### PROBLEM REQUIREMENTS
Arrange the lines below as a numbered list, skipping any blank lines. Leave the pictures out of your answer.

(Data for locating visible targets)
━━━━━━━━━━

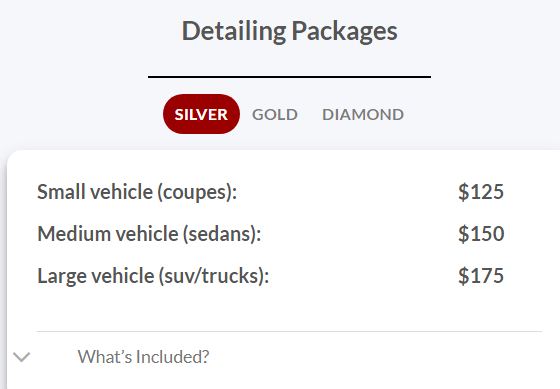Image resolution: width=560 pixels, height=389 pixels.
Task: Select the Small vehicle (coupes) label
Action: coord(137,192)
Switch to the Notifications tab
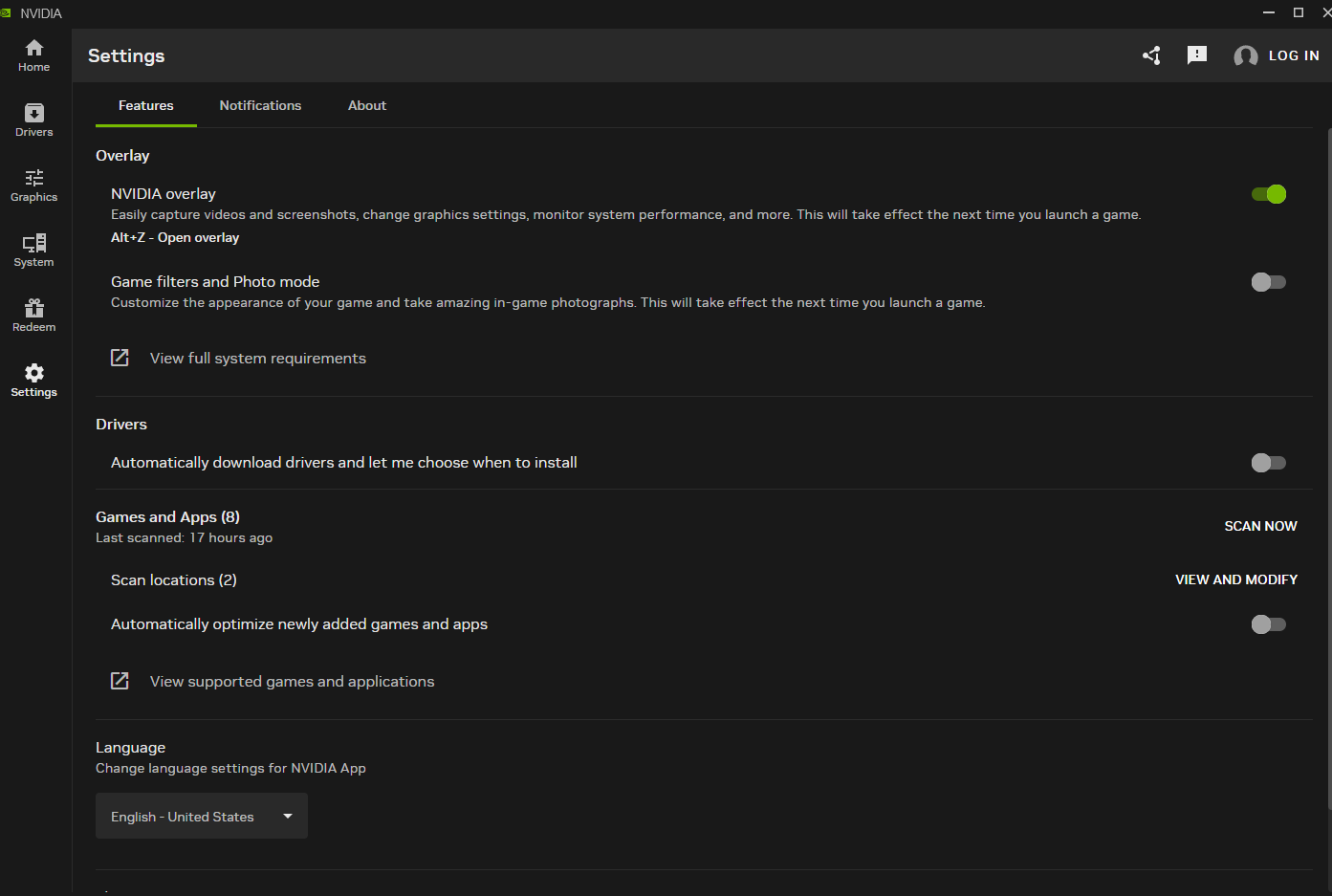Viewport: 1332px width, 896px height. point(260,105)
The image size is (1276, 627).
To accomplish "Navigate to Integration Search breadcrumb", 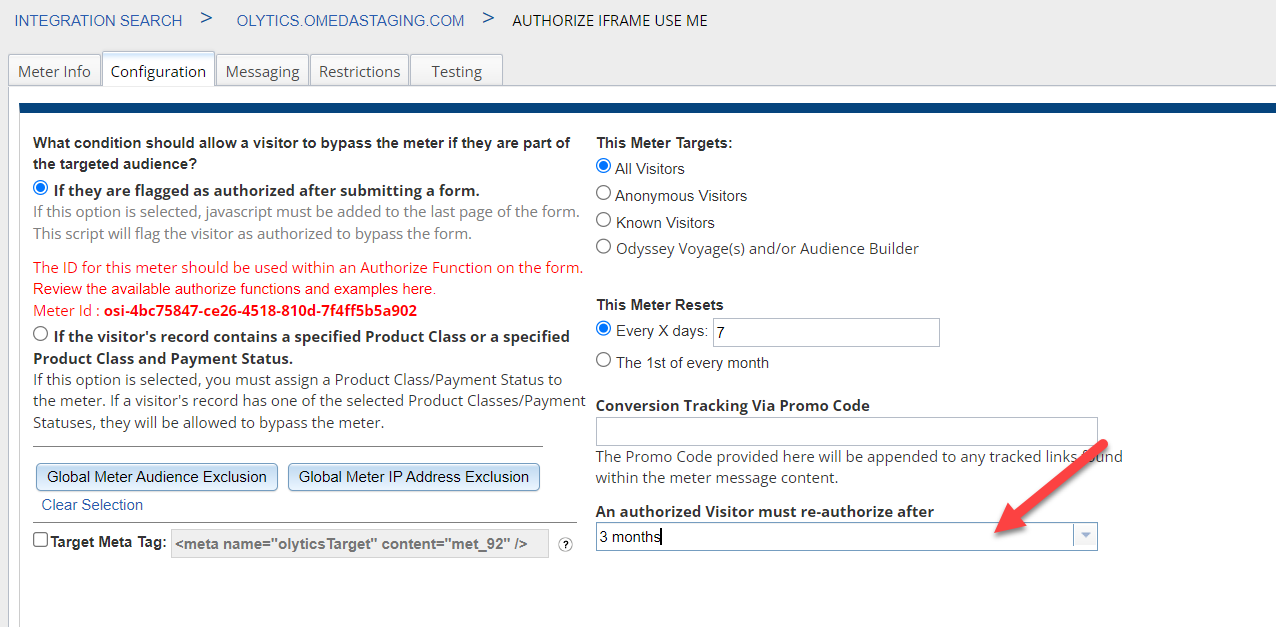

━━━━━━━━━━

### TASK OUTPUT
1. Image resolution: width=560 pixels, height=389 pixels.
2. Task: Select the Small vehicle (coupes) label
3. Action: coord(137,192)
4. Switch to the Notifications tab
5. Viewport: 1332px width, 896px height. point(260,105)
6. The image size is (1276, 627).
7. To accomplish "Navigate to Integration Search breadcrumb", 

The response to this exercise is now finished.